Here is the sample code.

class BaseClass {
};

class DerivedClass ： public BaseClass {
};

int Foo(BaseClass*& ptr) {
}

DerivedClass* ptr_to_derived;

//following will not work
Foo(ptr_to_derived);

I fail to compile code above, and the error message is " can't convert DerivedClass* to BaseClass*& ". So How can I pass ptr_to_derived to Foo?

Answer 1

The error message is quite clear:

error: invalid initialization of non-const reference of type ' BaseClass*& ' from an rvalue of type ' BaseClass* '

Because Foo takes a pointer by non-const reference you can't pass it an rvalue. The implicit conversion from DerivedClass to BaseClass that happens when you pass it to Foo gets you the rvalue that the error is complaining about.

You can create a base pointer from the derived one and pass that:

DerivedClass* ptr_to_derived;
BaseClass* ptr_derived_base = ptr_to_derived;

Foo(ptr_derived_base);

Answer 2

You cannot do that.

What you can do is convert to a pointer to a base, store that converted pointer somewhere (such as variable), and pass that by lvalue reference. The reference cannot refer to the derived pointer. Like so:

BaseClass* ptr_to_base = ptr_to_derived;
Foo(ptr_to_base);

However, it would be better to pass the pointer by value in order to avoid this hassle. Or preferably even pass a reference instead of a pointer to the base in case that is sufficient. Like so:

int Foo(BaseClass& ref)

With this you can call:

DerivedClass1 d1;
DerivedClass2 d2;
Foo(d1);
Foo(d2);

// or with pointers
DerivedClass1* d1_ptr = &d1;
DerivedClass2* d2_ptr = &d2;
Foo(*d1_ptr);
Foo(*d2_ptr);

Answer 3

The problem is that Foo might modify the passed pointer-to-base. For example:

class OtherDerivedClass : public BaseClass {
};

OtherDerivedClass* ptr_to_other_derived = ...;

void Foo(BaseClass*& ptr)
{
    ptr = ptr_to_other_derived;
}

What do you think should happen if you could call this Foo with ptr_to_derived ? Should ptr_to_derived now point not to a DerivedClass but to an OtherDerivedClass object? That's wrong on every level.

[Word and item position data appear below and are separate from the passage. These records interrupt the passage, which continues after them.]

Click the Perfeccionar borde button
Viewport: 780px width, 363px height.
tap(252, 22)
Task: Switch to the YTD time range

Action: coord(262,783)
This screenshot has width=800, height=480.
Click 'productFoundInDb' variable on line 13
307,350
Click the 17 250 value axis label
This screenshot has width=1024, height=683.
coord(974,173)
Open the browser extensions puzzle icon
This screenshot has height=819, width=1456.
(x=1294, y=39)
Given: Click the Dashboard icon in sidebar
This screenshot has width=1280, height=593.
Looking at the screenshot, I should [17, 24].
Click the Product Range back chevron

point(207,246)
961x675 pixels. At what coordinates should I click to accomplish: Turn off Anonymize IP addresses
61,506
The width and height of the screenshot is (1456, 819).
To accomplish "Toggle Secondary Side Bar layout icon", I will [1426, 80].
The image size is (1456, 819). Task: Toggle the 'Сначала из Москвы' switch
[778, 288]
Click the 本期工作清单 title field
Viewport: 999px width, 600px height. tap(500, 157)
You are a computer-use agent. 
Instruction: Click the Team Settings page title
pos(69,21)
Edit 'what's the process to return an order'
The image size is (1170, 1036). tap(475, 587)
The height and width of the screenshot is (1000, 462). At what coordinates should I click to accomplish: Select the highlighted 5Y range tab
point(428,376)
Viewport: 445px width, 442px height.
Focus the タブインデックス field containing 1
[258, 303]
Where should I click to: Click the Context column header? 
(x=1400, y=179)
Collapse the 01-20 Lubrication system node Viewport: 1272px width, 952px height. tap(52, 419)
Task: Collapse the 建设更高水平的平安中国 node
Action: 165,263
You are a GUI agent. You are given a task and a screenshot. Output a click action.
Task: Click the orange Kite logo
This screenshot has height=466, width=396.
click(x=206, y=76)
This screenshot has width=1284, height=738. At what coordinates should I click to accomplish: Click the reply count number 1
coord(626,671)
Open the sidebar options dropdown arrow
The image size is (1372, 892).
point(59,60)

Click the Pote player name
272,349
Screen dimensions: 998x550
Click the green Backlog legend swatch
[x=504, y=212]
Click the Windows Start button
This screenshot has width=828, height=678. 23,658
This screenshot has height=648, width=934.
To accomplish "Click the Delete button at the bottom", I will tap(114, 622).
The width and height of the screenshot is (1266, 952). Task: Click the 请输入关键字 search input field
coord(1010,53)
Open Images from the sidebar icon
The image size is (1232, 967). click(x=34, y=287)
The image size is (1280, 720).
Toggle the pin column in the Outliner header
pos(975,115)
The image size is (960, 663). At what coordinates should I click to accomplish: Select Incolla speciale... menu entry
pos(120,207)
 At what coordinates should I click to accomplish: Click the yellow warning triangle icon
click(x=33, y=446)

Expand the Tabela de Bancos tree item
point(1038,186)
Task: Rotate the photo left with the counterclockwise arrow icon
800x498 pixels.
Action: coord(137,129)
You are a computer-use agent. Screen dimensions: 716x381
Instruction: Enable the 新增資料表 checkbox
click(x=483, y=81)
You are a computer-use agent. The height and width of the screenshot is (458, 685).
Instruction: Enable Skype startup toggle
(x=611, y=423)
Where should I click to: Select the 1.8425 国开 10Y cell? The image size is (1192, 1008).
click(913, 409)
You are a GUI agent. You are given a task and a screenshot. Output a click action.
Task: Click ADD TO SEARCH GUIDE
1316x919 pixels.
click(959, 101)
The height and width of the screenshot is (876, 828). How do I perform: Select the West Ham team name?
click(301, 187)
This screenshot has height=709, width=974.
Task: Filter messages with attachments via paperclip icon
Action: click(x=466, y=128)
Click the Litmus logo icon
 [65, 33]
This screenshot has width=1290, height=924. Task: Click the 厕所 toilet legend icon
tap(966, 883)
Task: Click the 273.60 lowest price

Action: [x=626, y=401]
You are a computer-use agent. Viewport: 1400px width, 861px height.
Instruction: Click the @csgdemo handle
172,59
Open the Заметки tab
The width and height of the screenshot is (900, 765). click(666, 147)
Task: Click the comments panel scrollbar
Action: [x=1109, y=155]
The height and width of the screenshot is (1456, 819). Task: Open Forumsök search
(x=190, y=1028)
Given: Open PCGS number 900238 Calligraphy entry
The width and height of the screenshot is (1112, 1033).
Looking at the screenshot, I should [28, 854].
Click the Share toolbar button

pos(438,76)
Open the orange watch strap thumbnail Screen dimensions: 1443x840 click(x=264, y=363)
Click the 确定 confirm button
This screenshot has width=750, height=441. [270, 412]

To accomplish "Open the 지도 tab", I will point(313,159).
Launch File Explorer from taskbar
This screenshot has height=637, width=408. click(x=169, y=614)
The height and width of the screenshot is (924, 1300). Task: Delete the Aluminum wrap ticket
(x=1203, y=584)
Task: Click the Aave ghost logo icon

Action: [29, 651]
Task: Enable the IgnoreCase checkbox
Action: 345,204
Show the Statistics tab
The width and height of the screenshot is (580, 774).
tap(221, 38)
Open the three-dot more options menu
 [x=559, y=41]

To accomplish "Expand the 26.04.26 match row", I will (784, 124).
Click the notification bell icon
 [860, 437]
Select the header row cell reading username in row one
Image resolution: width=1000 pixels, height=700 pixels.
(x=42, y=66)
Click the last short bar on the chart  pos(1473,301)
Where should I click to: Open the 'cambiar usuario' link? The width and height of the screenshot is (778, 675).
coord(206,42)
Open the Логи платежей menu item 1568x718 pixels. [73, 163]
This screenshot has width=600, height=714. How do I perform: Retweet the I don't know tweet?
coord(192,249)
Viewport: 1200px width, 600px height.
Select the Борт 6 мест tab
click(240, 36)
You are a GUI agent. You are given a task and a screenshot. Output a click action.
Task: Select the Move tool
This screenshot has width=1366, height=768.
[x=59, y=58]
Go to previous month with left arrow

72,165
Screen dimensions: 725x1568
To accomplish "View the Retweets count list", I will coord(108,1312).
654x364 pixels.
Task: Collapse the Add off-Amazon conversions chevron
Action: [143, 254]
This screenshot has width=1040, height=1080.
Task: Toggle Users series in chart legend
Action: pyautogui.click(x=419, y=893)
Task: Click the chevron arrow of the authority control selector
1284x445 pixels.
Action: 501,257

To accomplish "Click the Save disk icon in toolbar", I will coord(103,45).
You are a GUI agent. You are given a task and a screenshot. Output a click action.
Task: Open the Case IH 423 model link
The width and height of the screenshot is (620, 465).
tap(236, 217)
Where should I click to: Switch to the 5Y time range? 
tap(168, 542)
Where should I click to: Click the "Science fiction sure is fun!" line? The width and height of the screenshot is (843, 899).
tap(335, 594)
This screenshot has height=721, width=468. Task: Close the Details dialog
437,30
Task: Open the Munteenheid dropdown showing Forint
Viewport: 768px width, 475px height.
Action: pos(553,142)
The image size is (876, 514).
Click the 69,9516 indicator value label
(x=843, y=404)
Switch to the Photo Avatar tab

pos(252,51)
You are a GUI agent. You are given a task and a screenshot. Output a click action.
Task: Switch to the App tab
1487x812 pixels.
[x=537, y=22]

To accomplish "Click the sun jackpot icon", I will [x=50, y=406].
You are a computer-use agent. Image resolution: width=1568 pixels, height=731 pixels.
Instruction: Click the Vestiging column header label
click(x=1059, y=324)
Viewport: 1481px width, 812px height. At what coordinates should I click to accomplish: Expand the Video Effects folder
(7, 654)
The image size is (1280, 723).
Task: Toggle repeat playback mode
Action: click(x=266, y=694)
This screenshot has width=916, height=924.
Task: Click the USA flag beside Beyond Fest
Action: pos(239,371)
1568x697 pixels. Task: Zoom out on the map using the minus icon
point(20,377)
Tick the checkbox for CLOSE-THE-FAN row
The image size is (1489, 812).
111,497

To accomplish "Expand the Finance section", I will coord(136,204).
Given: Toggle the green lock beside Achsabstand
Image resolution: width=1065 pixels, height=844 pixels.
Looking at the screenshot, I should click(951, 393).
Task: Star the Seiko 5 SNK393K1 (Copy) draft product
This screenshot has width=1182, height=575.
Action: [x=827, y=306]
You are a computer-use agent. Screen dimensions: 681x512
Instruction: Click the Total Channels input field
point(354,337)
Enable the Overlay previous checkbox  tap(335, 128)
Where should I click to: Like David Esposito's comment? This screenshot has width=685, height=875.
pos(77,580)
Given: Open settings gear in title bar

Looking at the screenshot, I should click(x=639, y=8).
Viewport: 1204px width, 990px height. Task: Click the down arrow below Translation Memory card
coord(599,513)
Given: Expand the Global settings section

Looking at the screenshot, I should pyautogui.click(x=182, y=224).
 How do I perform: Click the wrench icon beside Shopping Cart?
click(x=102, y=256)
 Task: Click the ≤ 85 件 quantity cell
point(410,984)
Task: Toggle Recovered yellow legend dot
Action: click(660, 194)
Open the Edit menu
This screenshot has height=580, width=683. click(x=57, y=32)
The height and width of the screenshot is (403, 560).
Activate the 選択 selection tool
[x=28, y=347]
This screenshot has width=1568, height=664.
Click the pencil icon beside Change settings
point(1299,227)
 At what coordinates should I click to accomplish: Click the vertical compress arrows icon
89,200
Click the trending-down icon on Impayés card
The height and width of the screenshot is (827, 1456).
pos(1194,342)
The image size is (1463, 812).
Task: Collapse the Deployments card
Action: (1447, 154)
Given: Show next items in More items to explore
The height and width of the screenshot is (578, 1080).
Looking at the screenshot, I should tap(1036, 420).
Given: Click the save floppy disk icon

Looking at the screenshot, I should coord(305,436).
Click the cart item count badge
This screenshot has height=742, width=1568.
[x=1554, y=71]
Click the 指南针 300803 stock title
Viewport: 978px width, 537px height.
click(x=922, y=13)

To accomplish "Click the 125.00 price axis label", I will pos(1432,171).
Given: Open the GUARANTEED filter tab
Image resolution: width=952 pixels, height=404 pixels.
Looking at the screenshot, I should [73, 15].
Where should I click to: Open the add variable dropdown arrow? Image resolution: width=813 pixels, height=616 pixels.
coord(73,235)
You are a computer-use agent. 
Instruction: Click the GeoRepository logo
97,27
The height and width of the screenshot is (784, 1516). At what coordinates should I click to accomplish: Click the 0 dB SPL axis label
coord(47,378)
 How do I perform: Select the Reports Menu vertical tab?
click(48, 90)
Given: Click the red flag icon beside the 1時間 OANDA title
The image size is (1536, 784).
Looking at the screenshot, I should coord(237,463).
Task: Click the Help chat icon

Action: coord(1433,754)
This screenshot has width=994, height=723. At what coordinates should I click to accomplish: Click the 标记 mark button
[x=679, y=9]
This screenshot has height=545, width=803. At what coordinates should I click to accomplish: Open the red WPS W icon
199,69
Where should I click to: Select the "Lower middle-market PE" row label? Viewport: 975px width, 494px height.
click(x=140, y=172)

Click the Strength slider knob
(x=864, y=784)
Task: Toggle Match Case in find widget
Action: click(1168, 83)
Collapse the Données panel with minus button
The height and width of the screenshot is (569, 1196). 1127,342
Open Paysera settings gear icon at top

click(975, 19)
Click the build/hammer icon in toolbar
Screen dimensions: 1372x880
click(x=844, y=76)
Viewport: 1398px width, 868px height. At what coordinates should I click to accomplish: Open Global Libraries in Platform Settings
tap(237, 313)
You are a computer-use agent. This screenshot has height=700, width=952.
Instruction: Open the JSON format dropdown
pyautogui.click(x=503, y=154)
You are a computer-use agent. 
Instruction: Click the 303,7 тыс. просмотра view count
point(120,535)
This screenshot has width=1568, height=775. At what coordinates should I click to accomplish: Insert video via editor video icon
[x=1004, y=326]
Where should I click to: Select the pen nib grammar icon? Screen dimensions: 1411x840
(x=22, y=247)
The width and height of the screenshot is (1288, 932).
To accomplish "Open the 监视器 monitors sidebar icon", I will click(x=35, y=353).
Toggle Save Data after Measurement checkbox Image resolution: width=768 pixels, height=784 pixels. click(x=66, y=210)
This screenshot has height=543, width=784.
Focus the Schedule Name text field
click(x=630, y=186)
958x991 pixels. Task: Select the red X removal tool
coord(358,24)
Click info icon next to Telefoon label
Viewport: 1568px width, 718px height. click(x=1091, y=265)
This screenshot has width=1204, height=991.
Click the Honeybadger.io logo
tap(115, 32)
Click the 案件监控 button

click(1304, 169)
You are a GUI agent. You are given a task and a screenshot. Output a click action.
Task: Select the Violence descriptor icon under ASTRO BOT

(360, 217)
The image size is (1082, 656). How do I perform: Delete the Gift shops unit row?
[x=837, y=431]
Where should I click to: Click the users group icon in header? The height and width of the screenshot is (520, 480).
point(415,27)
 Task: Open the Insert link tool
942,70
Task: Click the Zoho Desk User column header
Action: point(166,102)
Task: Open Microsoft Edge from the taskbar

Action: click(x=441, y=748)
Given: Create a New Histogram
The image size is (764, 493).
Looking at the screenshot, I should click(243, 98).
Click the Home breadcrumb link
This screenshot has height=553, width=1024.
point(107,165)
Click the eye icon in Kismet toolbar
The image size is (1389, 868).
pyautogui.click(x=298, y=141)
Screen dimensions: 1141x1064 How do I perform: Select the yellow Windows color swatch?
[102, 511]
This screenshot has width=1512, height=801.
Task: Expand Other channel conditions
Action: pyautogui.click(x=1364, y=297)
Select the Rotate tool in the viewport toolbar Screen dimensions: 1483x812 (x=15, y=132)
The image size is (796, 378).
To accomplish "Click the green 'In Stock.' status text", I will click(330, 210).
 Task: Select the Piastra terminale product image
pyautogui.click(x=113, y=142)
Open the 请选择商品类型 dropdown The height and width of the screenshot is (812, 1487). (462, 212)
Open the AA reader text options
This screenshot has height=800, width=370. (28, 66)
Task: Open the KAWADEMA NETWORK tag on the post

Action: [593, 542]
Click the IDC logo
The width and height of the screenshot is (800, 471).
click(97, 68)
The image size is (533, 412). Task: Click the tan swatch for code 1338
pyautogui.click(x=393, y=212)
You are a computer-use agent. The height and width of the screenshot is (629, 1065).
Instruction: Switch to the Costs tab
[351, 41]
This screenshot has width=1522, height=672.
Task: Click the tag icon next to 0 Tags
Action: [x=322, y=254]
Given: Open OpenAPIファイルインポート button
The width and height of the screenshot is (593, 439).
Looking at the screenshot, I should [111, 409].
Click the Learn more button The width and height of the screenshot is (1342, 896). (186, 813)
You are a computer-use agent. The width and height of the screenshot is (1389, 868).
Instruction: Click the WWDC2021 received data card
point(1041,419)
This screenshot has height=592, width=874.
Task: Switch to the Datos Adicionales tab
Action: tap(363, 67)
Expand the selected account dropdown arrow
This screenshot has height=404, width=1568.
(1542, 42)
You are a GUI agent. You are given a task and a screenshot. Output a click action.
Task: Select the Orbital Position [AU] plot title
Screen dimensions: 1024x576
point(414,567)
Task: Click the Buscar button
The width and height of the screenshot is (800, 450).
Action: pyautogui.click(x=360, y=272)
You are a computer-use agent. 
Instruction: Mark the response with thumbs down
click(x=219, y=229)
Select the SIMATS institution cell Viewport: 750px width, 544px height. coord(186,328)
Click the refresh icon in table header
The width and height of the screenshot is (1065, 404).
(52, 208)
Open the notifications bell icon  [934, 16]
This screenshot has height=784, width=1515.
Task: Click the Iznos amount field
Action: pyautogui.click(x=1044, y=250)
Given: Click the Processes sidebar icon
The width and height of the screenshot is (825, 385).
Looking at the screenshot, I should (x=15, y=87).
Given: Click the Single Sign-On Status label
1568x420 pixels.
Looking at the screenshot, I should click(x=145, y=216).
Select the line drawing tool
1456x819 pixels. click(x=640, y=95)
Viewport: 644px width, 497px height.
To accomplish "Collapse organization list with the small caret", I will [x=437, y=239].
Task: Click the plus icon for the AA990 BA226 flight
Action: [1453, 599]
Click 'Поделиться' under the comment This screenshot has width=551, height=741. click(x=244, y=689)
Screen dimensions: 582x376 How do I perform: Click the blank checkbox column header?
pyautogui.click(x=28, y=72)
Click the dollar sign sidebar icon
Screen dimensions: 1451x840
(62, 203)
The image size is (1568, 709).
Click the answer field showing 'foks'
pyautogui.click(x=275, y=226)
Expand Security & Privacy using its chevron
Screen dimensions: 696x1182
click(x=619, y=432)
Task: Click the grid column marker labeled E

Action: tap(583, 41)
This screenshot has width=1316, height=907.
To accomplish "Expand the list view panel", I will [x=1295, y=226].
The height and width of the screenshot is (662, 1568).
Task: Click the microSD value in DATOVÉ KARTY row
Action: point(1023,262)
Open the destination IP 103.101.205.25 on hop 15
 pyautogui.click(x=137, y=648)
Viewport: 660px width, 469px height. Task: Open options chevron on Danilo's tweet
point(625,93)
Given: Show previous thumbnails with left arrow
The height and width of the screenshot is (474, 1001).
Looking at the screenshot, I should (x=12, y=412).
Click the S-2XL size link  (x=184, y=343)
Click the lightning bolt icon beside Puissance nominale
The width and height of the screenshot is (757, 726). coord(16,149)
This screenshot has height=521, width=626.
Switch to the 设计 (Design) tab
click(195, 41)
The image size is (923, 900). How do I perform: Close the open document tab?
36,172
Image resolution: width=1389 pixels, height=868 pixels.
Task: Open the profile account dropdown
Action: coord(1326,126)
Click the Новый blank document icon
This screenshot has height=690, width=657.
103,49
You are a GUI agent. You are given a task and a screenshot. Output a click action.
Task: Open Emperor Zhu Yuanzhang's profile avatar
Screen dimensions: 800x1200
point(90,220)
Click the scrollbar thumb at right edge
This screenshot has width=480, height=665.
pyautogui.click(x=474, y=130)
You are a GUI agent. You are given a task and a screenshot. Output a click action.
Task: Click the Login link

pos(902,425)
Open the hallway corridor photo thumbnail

Solution 1: Don't allow Foo to modify the pointer. Either pass by value:

void Foo(BaseClass* ptr)

or by const-ref:

void Foo(const BaseClass*& ptr)

Solution 2: Create a pointer-to-base variable that Foo can modify.

BaseClass* ptr_to_base = ptr_to_derived;
foo(ptr_to_base);

This will of course leave ptr_to_derived unmodified. C++ does not let you pass a temporary expression (which is what the conversion from DerivedClass* to BaseClass* would return) because, again, Foo says it will modify that pointer and the changed temporary would just be discarded. That's usually a mistake. You could of course still decide to not care about the change to ptr_to_base that Foo might make.

Answer 4

This is illegal for good reasons, look at following code:

class BaseClass {};

class DerivedClass ：public BaseClass {};
class DerivedClass2 ：public BaseClass {};

DerivedClass2 derived2;

void Foo(BaseClass*& ptr) {
    ptr = &derived2; // Legal.
}

DerivedClass* ptr_to_derived = nullptr;

then if legal, Foo(ptr_to_derived) would make ptr_to_derived to unrelated DerivedClass2 which is wrong.